I’m a Boomer, born at the height of the boom in 1954. I spent my most productive years in a corporate environment, rising up the ladder to become a vice president. This was in my mid-40s. The inevitable mid-life crisis hit, and I realized I didn’t believe in the corporate model any more, that suits were for car salesmen and that meetings were a fidgety hell. What was really happening was I was realizing I’d always be a vice president, and younger men would soon be giving me orders. I did what a lot of men my age are doing; I kicked over the traces, stole my key client and started my own company.
I am Principal now (not president, too vainglorious), no longer vice-anything, but what I really am is a freelancer, no employees but my cats, no assets but my integrity and my computer.
For more than a decade I’ve done most of my real work before lunch in my pyjamas (just like the caricature of the freelancer). After lunch, I have time to nap, and I do. Napping is one of the most civilized things a working person can do to maintain their energy, and it’s no mystery they are popular in ancient cultures that have learned much about work.
After dinner, writing reports and proposals until the wee hours, uninterrupted by phone calls and visits. I find I work best with a hockey game at my elbow, bathed in the frantic noise, but ignoring it except to exclaim “Awrite!” or “Shit!” at the goals. This is true productivity. Working on one’s own schedule, and owning one’s work as a result. When you subtract those parts of the working day that have nothing to do with working, you realize how much time you actually don’t own. Now I own my time, and have no one to blame if I waste it.
This is increasingly the case amongst Boomers. For a number of reasons, they now work for themselves. Some have been downsized out and abandoned the treadmill to younger contestants, others have burned through a career too fast and need to set their own pace. I think it’s Boomer narcissism; those who didn’t get to be the big boss, left to become their own boss, like I did.
Pensions, you say? Well, I’ll deal with retirement income in more detail later, but I don’t have a pension and I don’t know anyone who does. My father had three. I had some RRSPs that sustained me through the worst of the recession. I have 35 shares of Apple stock I’ve owned since Steve Jobs had hair, and I have a substantial house, most of which my wife and I own. And the ultimate retirement accessory, a large motorsailer which I use as my summer office.

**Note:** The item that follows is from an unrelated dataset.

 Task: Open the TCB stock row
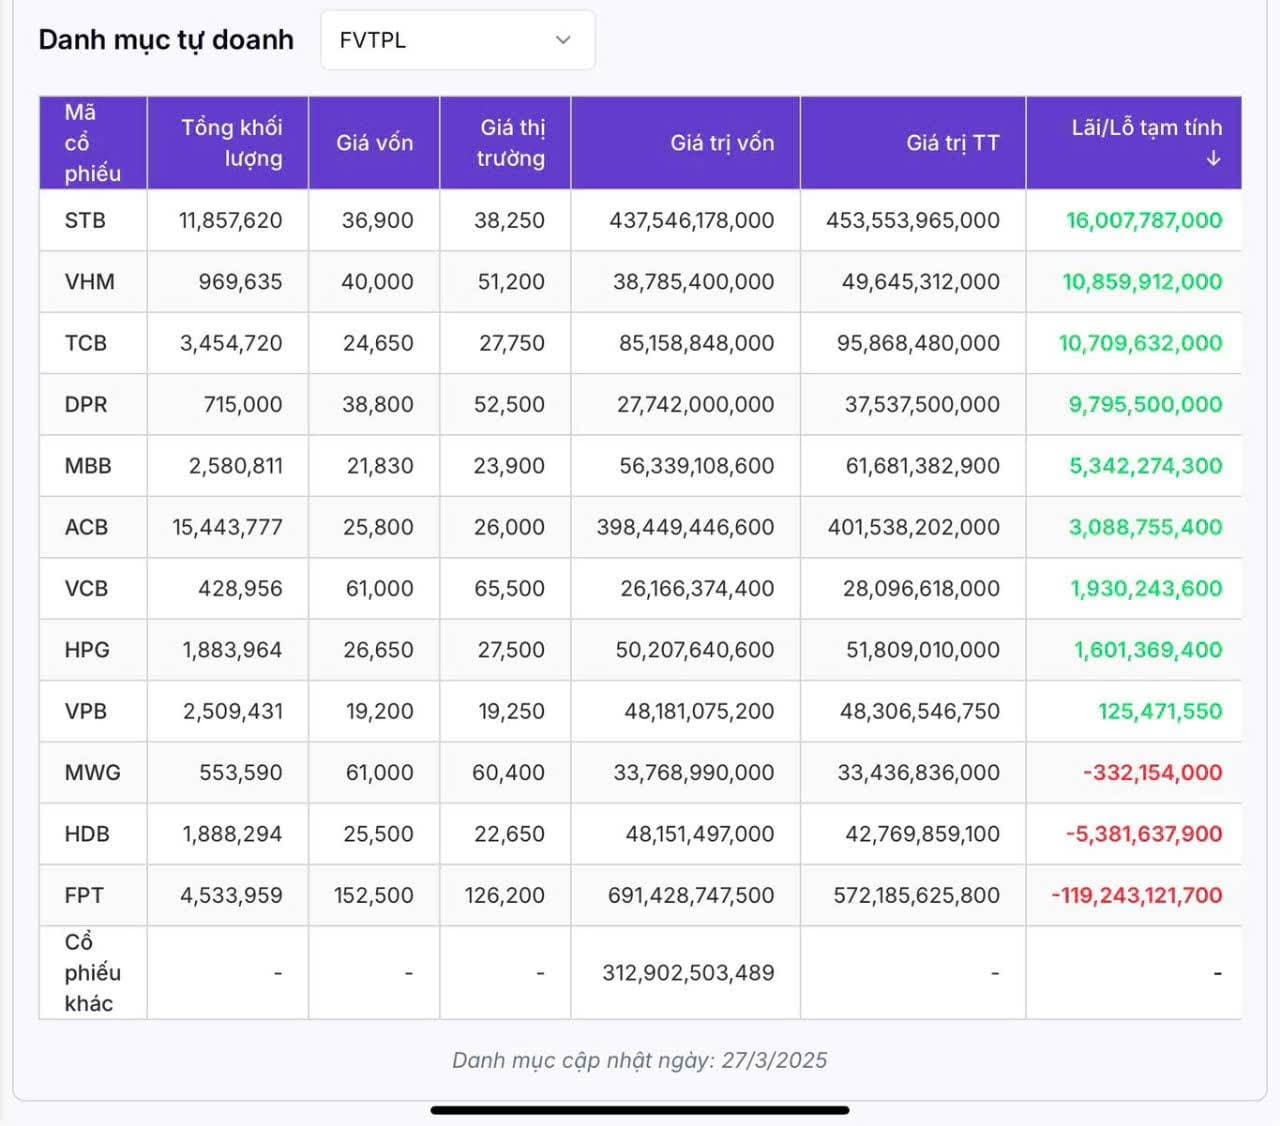tap(86, 343)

Although I made a lot of money in my peak earning years, like a lot of people my age, it never occurred to me to save like my parents did. We had RRSPs, they underperformed and cost too much in fees, and were too easy to raid. For many of us, our house is our pension, RRSPs and retirement fund. My wife and I would own our house by now, but I borrowed against it to buy the boat, which seemed a fair trade-off. At 38 feet, 4 cabins and 2 heads, sleeping seven, it really is a second home at a fraction of the cost.
The grim truth is, summer office or not, I’ll be working until I’m dead, because I can’t afford to retire, and I’m not the only one I know who can’t. Not that I’d want to. I define myself by my work, not my hobbies. I don’t golf, and while I can always make time for sailing, if I weren’t planning, executing and reporting, I’d die of the fidgets. I’m hoping that the sheer mass of aged freelancers will ensure that a 75 year old consultant isn’t that strange a sight in the future as it is now. I just hope there will be enough work for all of us.